1 December 2010

When the last hotdog stand is gone.

In October 2009, the Danish newspaper Politiken publish an article about the fact, that now there were more Sushi restaurants than hotdog stands in my home city, Copenhagen. The entire article can be found here (in Danish).

I think the declining number of hotdog stands can have a severe impact on the communicative interactions, in the everyday life of Copenhagen citizens.

Now, I’m gonna have to give you an introduction to the concept of a Danish hotdog stand. I shall gladly admit that I haven’t traveled a lot, but from what I’ve seen, the Danish hotdog stand is like no other hotdog stand in the world. Why is this? Well, being a nation that has a production of five pigs pr. capita, Denmark has a long standing tradition of eating pork, and pork related foods. We do love us some bacon. Even better, we love to rap the Bacon around some other form of pork, like a sausage. This is in Danish hotdog slang called a ‘red Henning in tarpaulin’, Henning being a male name. If you think that’s wierd, well, we call a plain hotdog an ‘Indian with a side carriage’.  Yes, we have quite the hotdog culture here. Last year, an organic hotdog stand even won the award for being the ‘Best place to eat in Copenhagen’.   
But back to the standard hotdog stand. This is what I looks like.

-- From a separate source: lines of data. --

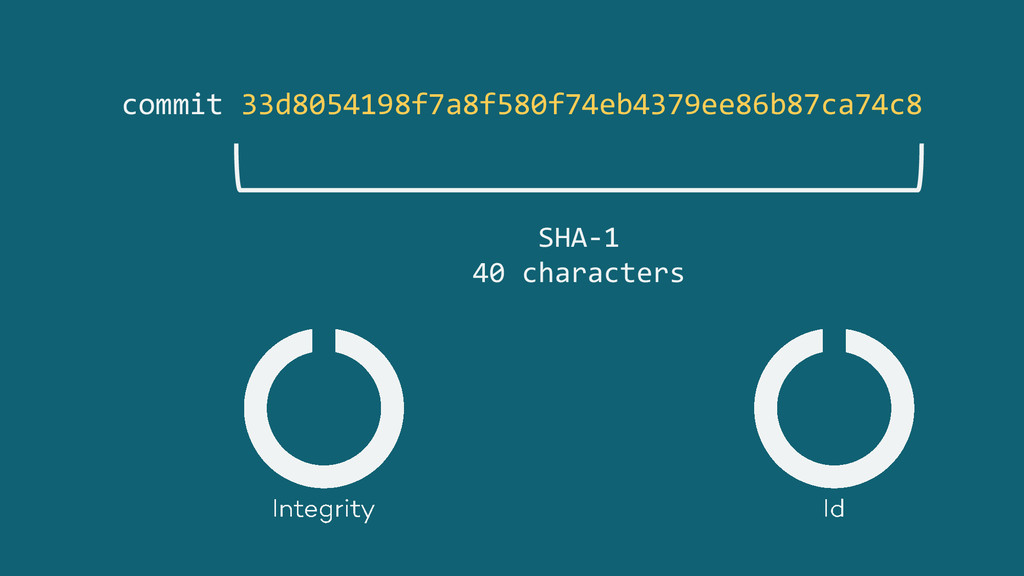1024x576 pixels.
Task: Click the horizontal bracket line under the hash
Action: [x=580, y=189]
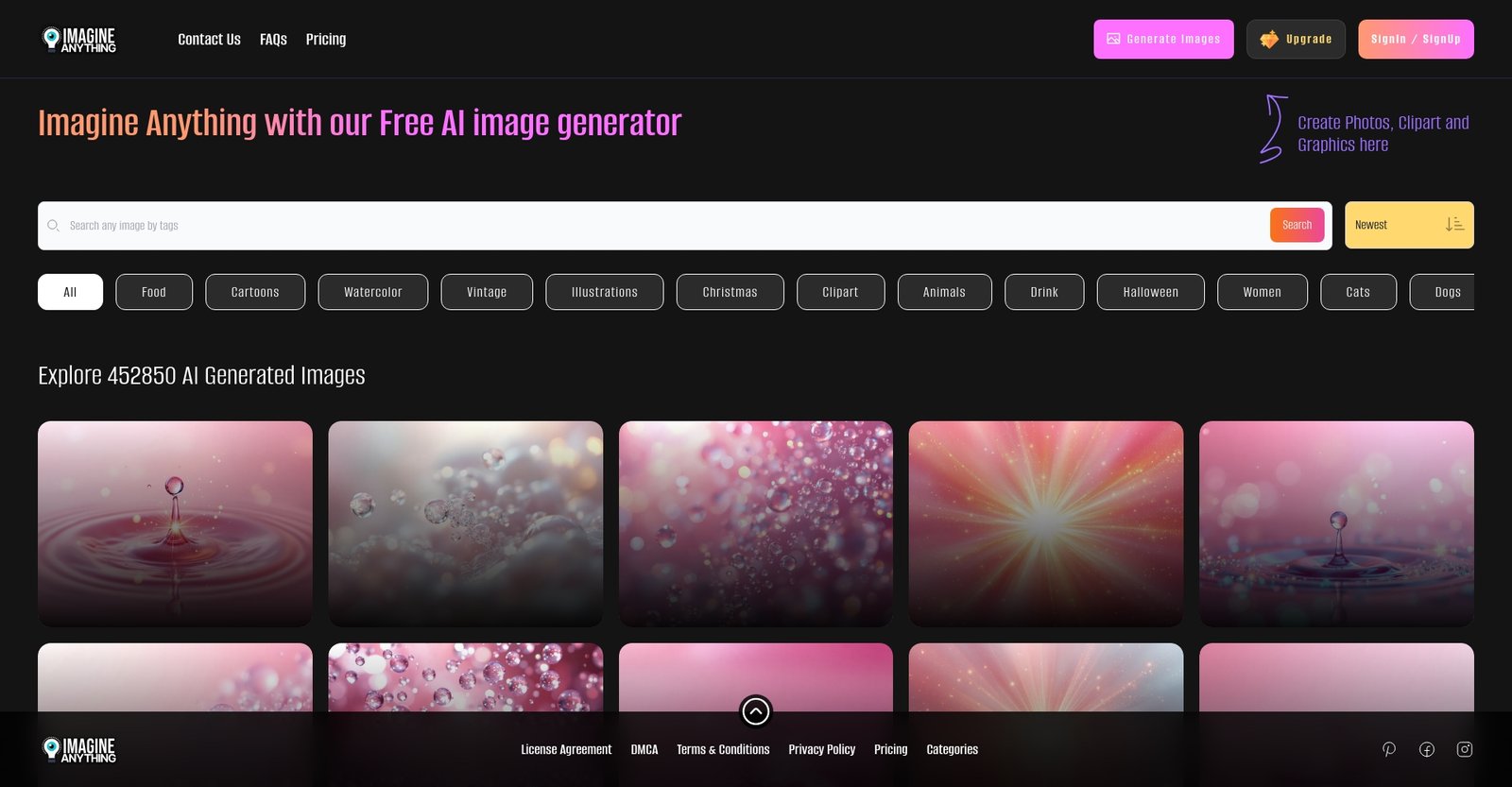Filter images by Watercolor category
This screenshot has height=787, width=1512.
point(372,292)
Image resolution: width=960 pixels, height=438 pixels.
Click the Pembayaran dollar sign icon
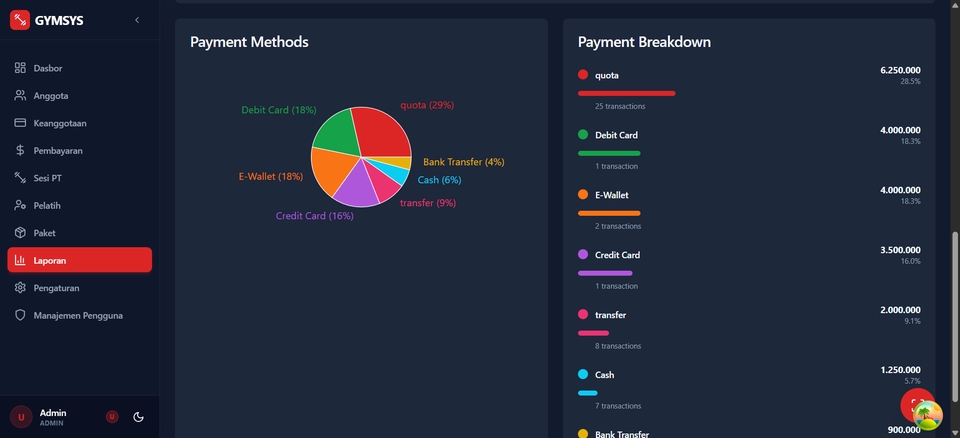coord(20,151)
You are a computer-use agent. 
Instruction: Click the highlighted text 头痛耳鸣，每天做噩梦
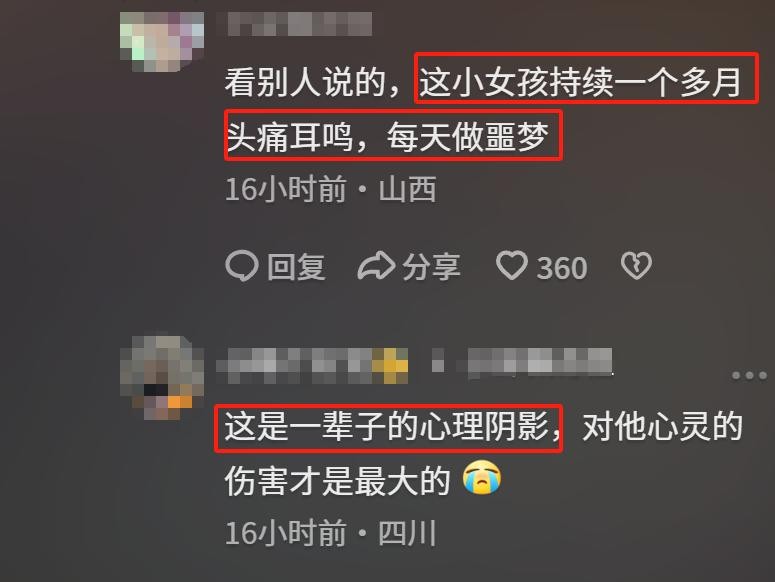click(393, 135)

Now see, the interesting part that I want to get to, is the culture of talking with the vender, because in Denmark, the hotdog vender does more that sell you hotdogs. He talks with you. He listens to you. He serves as a kind of bartender. It’s custom to chit chat with the vender and if there’s no rush, to start a conversation with the sausage flipping man. But this is about to end. The hotdog stands are fading out of Copenhagen, and are replaced with healthier, tastier foods. I don’t think this is a bad thing, but I do wonder about the conversations with the vender and the sociological effect of they’re absence. Casual chit chat is a part of cultural norm, as well a fulfillment of a personal need. It’s a way of taking the edge of the emotions of everyday life. And the vender doesn’t mind that you nag a bit about your boss, or wife or the alarm not going off this morning. As long as you do it with a slight smile on your face, he will nod understandingly and tell you, “aint that the truth”. You unload a bit and can now face the rest of the day, in a slightly better mood.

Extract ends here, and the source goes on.